Ma qual è stato il bisogno di Valerio Canè che lo ha spinto a scrivere un disco di tale “surrealtà”?
Più che un bisogno è stato l’uzzolo, ossia il prurito, il voglino. Il lavoro ha una filigrana apparentemente surrealista, ‘chè in realtà è un disco di fantasia. O meglio, indaga sulla reale apparenza, poichè in essa s’ambienta. Si tratta di quella dimensione in cui s’incontrano per davvero personaggi immaginari che conosciamo senza averli mai incrociati. Essi possono ricordare l’ambito delle “Macchiette”, ma la loro autenticità è così forte che da stereotipi si fanno archetipi. Figure che rispondono continuamente a domande che nessuno ha loro mai posto, che vivono e deambulano nella periferia metafisica e reale, spesso emarginati da segni particolari ed affanni generali. Ma sono di buon cuore, e hanno bisogno d’essere incluse per dare quanto prendere. Storie di ampi spazi e claustrofobia, di libertà e dipendenza, di allegrezza e inquietudine, di pubertà e senilità, di amore e soprattutto psiche.

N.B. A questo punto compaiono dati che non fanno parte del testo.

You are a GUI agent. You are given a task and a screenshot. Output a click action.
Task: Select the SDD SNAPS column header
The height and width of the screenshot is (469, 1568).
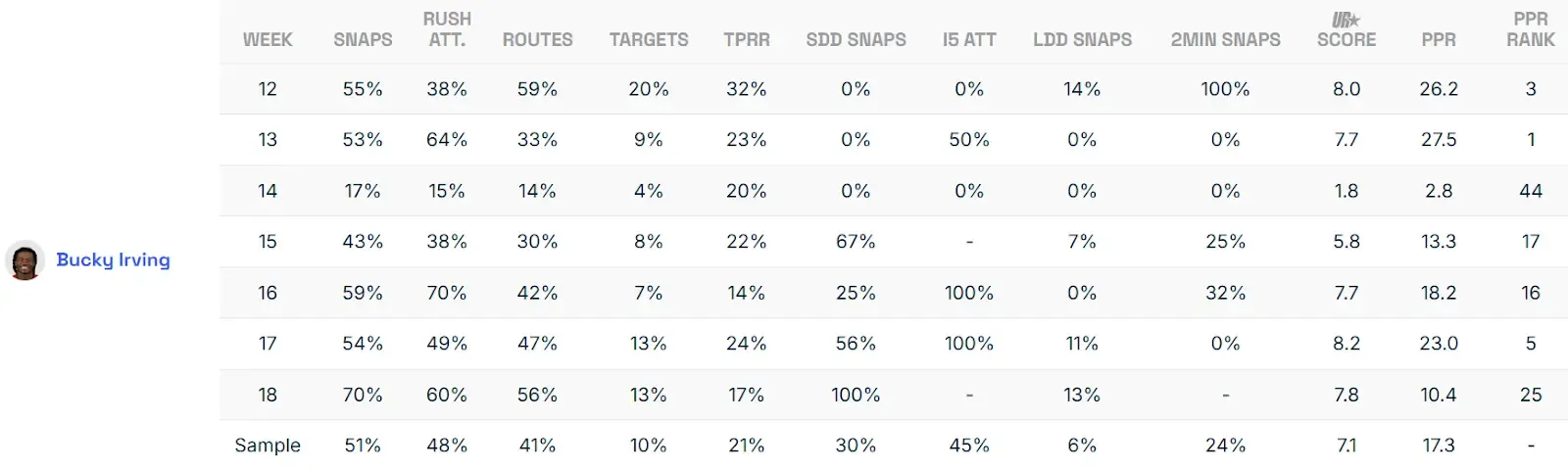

Ma Pecori risolve la tensione fra le opposte dinamiche con il grido di pace della title-track (Merry Krishna, Hare Christmas), una rapsodia natalizia che incarna l’afflato primario di comunanza, fratellanza, benessere e inclusione di cui il mondo ha tanto bisogno. E la spiritualità che anima la materia musicale del disco ne suggella l’ascolto con una preghiera. I caratteri dei protagonisti sono stratificati e carpiati ‘sì come i luoghi e l’ambiente della loro viandanza, ‘chè Il viaggio comincia e si conclude in copertina passando per grandi spazi e claustrofobia, provincia, campagna, wilderness e toilette, quartieri e via lattea. Lo scatto della cover è del fotografo Filippo Minelli, Art Director del magnifico “Padania Classics, Atlante dei Classici Padani”, e ritrae una deliziosa opportunità paesaggistica della Macroregione padana, didascalicamente efficace per il disco.